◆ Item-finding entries
--------
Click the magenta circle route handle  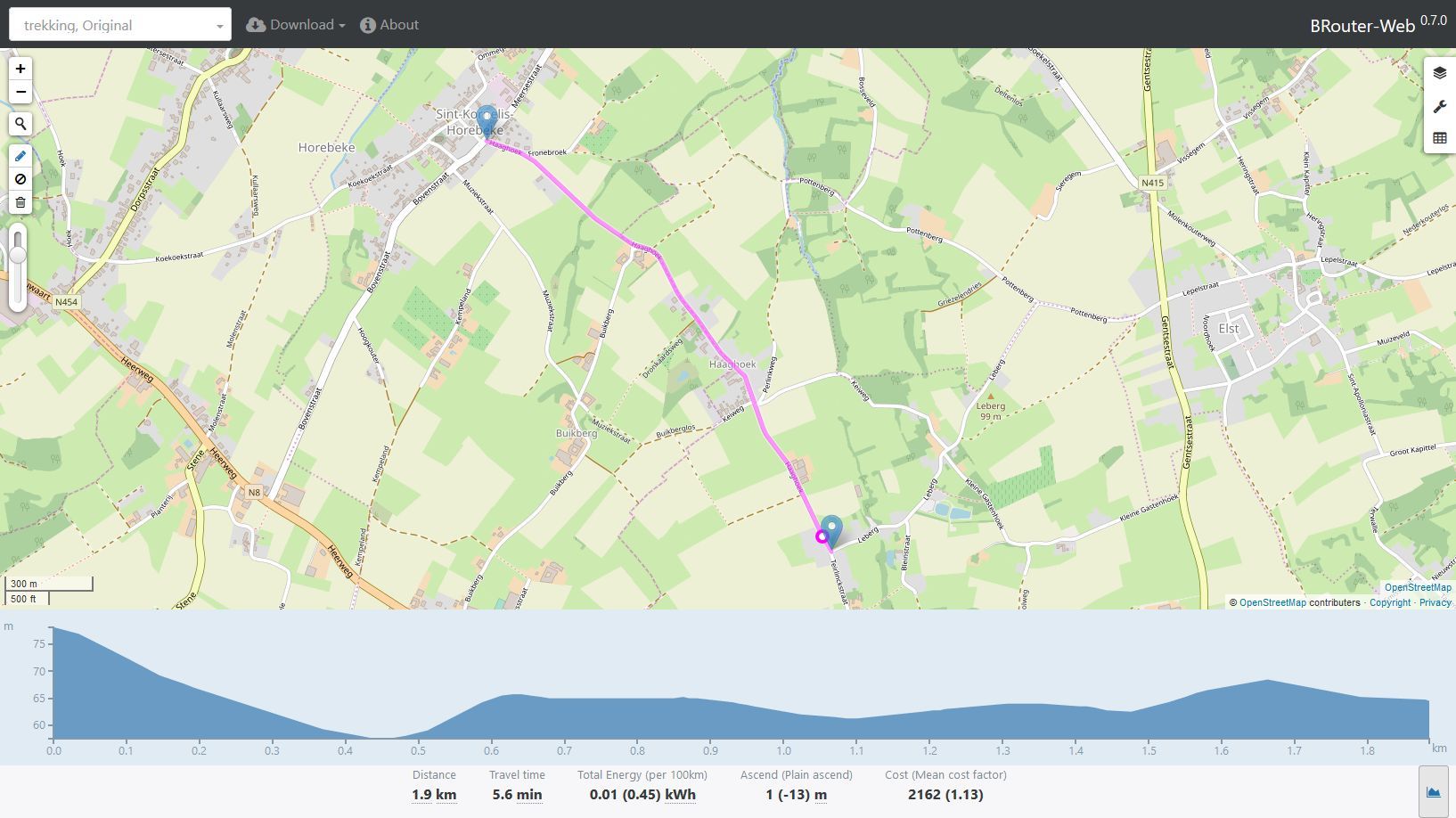pos(822,536)
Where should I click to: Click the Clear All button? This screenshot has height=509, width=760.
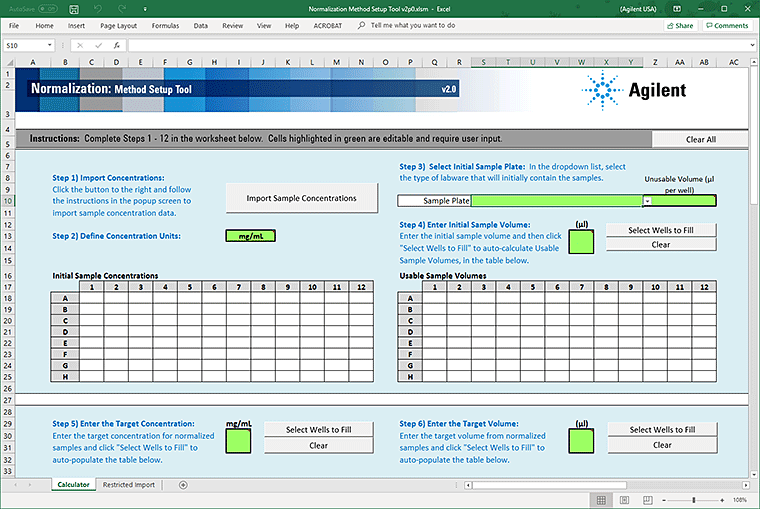(700, 139)
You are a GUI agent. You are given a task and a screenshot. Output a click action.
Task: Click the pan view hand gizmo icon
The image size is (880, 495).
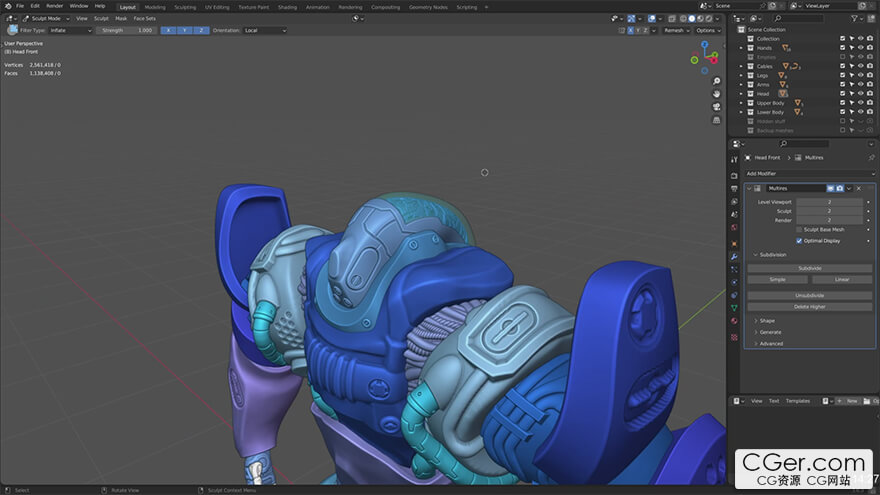coord(717,93)
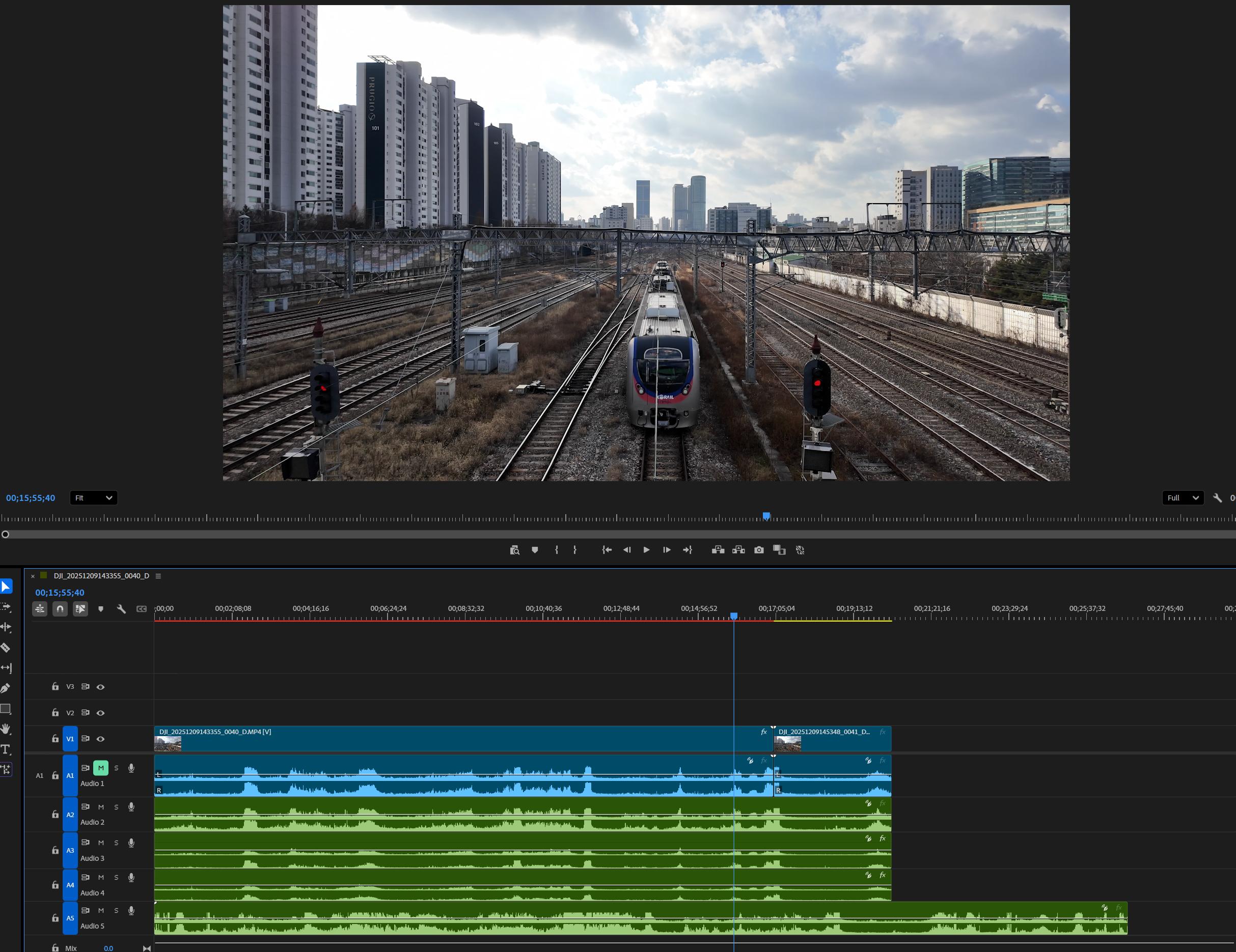1236x952 pixels.
Task: Click Mark In bracket button
Action: point(556,550)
--------
◆ What the task asks
Please rewrite the entries from the line containing "Where should I" through the end of the entries, inclusive, as a numbered list, skipping any blank lines. Leave the pictures out.

◆ Solution to the exercise
1. Where should I click to: Click the Clear All button? This screenshot has height=509, width=760.
2. (700, 139)
3. You are a GUI agent. You are given a task and a screenshot. Output a click action.
4. Task: Click the pan view hand gizmo icon
5. The image size is (880, 495).
6. coord(717,93)
7. 1236x952 pixels.
8. Task: Click Mark In bracket button
9. Action: point(556,550)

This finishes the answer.